Over the years, there have been a number of significant advances in the treatment and management of cancer.

 

However, cancer has been, and continues to be, one of the most challenging diseases to solve. Despite decades of research dedicated to the search for cures, cancer is currently the world’s biggest killer, responsible for the deaths of around 10 million people globally, young and old, every year. For this reason, there is a need to explore new ideas and new concepts.

With 18 million new cases of cancer worldwide reported in 2020, and 10 million deaths, there is a need to explore new ideas and new concepts.

Cancer is caused by faults, called mutations, in the DNA of cancer cells that causes them to grow uncontrollably. These cancer cells have a frustrating capability to outsmart attack by our immune system, the first line of defence. In addition, response to chemotherapy and targeted therapy is frequently not long-lasting due to the development of resistance. To add further fuel to the fire, because of the large variety of different mutations, a treatment that works for one individual might not have the same result in another. Because of this complexity, scientists across the globe are searching for different approaches to target cancer in new ways.

One of the new approaches being applied by scientists is to precisely target a vulnerability of cancer cells. This includes important concepts such as synthetical and collateral lethality, whereby DNA mutations found in cancer cells render them highly sensitive to precision cancer treatments. A potential advantage of this approach is maximising the effects of the drug against cancer cells whilst sparing normal tissues. Challenges include identifying the right cancers, which often requires the development of new assays based on genomics or protein expression.

Having overseen the development of many new cancer drugs across a career in pharma and biotech spanning close to 30 years, Brian Schwartz was in search of a company pursuing science that no-one has applied. In 2022, he joined Step Pharma as its CMO. Brian and the team at Step Pharma are homing in their efforts on targeting an enzyme called cytidine triphosphate synthase (CTPS) 1.

 

But why is CTPS1 so important?

Dividing cancer cells require a continual supply of nucleotides to replicate their DNA. Pyrimidines, one of the essential classes of nucleotide, are supplied by the de novo pyrimidine synthesis pathway. Every step in this pathway is catalysed by a single enzyme, except the final step where two enzymes, CTPS1 and CTPS2, can catalyse the conversion of UTP to CTP.  Recent studies have shown that cancer cells are addicted to CTPS1 in order to keep dividing, whereas CTPS2 is sufficient for the proliferation of healthy cells. This is why the Step Pharma team believes that selectively targeting CTPS1 is so important.

══════════

WORK TO COMPLETE =
Reproduce the stretch of the article on cancer from "Having overseen the" through "synthase (CTPS) 1.".

DATASET EXTRACT =
══════════

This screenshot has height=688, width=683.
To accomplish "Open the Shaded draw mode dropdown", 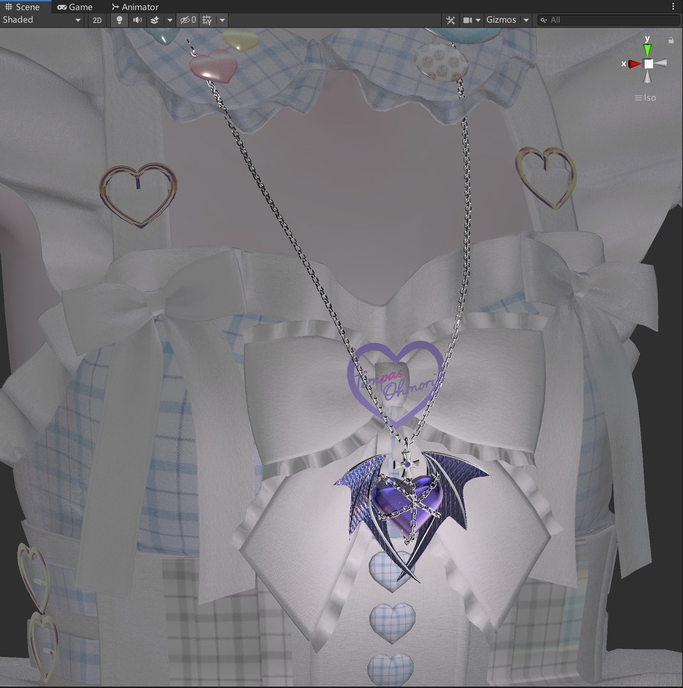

══════════

THE ANSWER =
Having overseen the development of many new cancer drugs across a career in pharma and biotech spanning close to 30 years, Brian Schwartz was in search of a company pursuing science that no-one has applied. In 2022, he joined Step Pharma as its CMO. Brian and the team at Step Pharma are homing in their efforts on targeting an enzyme called cytidine triphosphate synthase (CTPS) 1.